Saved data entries
★ ★ ★ ★
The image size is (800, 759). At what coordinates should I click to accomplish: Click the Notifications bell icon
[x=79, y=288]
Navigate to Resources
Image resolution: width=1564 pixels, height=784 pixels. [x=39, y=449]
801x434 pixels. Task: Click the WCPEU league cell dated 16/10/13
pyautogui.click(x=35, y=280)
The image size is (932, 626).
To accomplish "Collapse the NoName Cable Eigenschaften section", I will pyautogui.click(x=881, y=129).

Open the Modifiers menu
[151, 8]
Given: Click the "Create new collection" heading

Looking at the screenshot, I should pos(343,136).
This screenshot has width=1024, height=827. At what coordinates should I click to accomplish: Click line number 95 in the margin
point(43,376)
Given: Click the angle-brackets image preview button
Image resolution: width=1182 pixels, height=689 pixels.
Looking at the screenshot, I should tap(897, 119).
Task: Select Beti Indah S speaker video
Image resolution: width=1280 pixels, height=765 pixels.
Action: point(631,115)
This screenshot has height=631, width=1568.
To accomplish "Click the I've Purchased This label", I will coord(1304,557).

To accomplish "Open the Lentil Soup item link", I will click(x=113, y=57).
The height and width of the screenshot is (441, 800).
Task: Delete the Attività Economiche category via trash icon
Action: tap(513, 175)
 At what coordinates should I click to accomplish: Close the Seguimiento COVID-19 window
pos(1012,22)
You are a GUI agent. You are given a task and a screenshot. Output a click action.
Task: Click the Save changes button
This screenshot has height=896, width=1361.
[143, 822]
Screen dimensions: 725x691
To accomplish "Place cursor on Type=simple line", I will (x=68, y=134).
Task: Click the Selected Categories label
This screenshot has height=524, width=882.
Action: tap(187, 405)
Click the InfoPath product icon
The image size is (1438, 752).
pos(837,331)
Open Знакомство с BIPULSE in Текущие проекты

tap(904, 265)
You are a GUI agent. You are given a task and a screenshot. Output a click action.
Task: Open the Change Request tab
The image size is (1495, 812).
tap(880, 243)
★ ★ ★ ★
*Brief*. Take the line that contains "Task: Click the Selected Categories label" and each line after it through the end of the records, and repeat them all exactly. Nothing else.

*Answer section*.
Task: Click the Selected Categories label
This screenshot has height=524, width=882.
Action: tap(187, 405)
Click the InfoPath product icon
The image size is (1438, 752).
pos(837,331)
Open Знакомство с BIPULSE in Текущие проекты

tap(904, 265)
You are a GUI agent. You are given a task and a screenshot. Output a click action.
Task: Open the Change Request tab
The image size is (1495, 812).
tap(880, 243)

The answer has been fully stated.